What the exercise asks:
All that is wanted is a word-for-word copy of the data from its first line to the line containing "Open the Encoding", both included.

(Data records)
[Start of Attachment]
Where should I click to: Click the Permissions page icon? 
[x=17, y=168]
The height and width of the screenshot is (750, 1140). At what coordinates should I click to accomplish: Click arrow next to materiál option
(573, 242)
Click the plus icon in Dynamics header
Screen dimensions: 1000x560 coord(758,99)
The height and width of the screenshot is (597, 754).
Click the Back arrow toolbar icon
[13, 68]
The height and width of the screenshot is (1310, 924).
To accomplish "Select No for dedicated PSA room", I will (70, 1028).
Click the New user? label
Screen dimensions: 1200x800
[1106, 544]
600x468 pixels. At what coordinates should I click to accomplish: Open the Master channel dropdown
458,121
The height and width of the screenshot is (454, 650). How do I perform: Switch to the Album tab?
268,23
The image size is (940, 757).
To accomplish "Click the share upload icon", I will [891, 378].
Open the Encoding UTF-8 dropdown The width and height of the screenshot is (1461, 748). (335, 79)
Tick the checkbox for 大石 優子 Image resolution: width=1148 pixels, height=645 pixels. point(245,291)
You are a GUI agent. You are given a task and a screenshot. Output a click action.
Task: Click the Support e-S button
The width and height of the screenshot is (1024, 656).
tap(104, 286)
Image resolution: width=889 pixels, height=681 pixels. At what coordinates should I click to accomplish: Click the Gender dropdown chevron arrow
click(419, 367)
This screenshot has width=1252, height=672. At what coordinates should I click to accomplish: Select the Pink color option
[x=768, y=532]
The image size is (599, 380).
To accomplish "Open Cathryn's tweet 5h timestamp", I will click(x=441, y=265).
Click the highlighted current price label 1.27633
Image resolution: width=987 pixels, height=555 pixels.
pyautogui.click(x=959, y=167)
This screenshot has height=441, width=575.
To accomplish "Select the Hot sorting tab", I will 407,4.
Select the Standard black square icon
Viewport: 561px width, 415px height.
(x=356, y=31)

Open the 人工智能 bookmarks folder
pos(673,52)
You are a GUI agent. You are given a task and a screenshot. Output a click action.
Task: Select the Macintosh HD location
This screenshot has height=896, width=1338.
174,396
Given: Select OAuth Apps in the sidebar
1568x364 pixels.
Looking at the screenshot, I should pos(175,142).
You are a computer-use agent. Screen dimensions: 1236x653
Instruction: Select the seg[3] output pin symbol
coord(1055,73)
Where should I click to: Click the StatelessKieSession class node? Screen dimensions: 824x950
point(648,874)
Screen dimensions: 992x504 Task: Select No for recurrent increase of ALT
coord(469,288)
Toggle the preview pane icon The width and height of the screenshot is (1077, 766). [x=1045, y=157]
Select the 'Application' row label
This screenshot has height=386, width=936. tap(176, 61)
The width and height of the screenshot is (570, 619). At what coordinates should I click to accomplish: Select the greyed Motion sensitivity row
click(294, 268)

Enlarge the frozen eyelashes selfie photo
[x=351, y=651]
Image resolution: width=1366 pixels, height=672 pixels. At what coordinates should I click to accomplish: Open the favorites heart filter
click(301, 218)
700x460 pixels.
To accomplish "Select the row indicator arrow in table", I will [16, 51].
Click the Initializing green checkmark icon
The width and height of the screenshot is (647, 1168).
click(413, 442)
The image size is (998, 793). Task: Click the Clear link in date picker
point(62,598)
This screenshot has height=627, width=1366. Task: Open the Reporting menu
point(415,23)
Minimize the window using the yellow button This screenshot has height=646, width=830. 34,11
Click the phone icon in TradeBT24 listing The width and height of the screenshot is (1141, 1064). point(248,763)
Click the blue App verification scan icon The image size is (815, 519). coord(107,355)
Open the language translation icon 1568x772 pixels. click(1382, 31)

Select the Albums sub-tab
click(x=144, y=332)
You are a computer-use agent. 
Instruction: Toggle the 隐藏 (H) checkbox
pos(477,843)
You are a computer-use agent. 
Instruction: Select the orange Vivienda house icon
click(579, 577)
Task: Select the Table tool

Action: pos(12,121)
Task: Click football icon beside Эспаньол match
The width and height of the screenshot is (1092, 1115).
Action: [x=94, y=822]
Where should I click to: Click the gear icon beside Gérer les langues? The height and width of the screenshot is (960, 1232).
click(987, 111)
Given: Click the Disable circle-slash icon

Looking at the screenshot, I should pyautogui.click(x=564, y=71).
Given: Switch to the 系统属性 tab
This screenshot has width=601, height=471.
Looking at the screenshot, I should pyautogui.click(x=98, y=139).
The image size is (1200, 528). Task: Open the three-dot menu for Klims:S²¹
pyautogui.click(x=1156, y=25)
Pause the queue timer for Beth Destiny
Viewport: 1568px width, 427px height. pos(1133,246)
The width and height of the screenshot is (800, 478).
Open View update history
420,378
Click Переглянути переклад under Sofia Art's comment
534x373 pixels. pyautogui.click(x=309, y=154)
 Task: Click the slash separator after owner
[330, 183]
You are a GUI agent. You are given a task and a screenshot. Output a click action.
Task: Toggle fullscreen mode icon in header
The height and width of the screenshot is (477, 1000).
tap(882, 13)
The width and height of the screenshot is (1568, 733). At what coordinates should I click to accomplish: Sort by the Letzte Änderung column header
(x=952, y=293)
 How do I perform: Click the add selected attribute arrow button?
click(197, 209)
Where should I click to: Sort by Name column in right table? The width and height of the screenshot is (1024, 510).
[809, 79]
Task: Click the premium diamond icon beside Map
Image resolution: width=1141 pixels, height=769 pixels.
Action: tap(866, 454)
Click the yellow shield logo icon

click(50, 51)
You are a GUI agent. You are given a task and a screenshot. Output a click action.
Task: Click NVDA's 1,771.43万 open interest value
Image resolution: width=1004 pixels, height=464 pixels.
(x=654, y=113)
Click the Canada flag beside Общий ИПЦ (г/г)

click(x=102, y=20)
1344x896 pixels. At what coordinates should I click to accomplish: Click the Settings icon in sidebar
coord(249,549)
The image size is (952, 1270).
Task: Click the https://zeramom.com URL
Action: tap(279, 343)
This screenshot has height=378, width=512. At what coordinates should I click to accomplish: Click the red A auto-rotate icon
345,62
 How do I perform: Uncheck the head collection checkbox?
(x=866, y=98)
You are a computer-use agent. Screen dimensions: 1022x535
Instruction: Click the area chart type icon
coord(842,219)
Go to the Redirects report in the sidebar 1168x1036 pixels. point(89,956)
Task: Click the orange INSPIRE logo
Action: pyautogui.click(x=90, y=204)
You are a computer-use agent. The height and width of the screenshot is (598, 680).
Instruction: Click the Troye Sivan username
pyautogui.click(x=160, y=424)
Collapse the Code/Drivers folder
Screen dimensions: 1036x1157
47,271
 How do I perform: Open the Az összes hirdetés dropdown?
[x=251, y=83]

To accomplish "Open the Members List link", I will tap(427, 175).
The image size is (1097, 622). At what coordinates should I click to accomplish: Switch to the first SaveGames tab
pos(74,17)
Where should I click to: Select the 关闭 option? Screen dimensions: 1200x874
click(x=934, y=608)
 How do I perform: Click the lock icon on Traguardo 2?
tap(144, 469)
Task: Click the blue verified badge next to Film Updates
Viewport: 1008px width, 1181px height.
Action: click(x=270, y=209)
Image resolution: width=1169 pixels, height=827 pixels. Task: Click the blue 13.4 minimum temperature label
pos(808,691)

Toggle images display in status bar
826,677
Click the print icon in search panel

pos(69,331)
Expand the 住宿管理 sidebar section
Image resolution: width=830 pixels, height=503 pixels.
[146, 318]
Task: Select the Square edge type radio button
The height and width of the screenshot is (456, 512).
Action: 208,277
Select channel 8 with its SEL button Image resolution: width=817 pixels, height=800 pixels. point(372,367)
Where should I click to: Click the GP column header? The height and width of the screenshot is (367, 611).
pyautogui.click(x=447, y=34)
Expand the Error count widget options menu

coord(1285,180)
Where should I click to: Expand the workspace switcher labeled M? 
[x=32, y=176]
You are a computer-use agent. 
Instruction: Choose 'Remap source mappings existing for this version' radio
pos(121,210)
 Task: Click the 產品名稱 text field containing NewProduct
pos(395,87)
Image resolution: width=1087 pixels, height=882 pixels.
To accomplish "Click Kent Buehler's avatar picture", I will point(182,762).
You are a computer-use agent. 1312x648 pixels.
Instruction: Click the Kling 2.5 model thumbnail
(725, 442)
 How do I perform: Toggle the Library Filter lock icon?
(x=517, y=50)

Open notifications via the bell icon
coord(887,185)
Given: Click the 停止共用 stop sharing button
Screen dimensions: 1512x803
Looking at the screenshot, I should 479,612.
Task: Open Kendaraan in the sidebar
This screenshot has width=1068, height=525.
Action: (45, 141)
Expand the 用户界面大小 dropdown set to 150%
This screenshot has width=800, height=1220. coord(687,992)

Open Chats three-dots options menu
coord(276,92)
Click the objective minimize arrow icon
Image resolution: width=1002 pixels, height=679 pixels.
[End of Attachment]
Answer for the task:
Where should I click to: Click the Permissions page icon? 
[x=17, y=168]
The height and width of the screenshot is (750, 1140). At what coordinates should I click to accomplish: Click arrow next to materiál option
(573, 242)
Click the plus icon in Dynamics header
Screen dimensions: 1000x560 coord(758,99)
The height and width of the screenshot is (597, 754).
Click the Back arrow toolbar icon
[13, 68]
The height and width of the screenshot is (1310, 924).
To accomplish "Select No for dedicated PSA room", I will (70, 1028).
Click the New user? label
Screen dimensions: 1200x800
[1106, 544]
600x468 pixels. At what coordinates should I click to accomplish: Open the Master channel dropdown
458,121
The height and width of the screenshot is (454, 650). How do I perform: Switch to the Album tab?
268,23
The image size is (940, 757).
To accomplish "Click the share upload icon", I will [891, 378].
Open the Encoding UTF-8 dropdown The width and height of the screenshot is (1461, 748). (335, 79)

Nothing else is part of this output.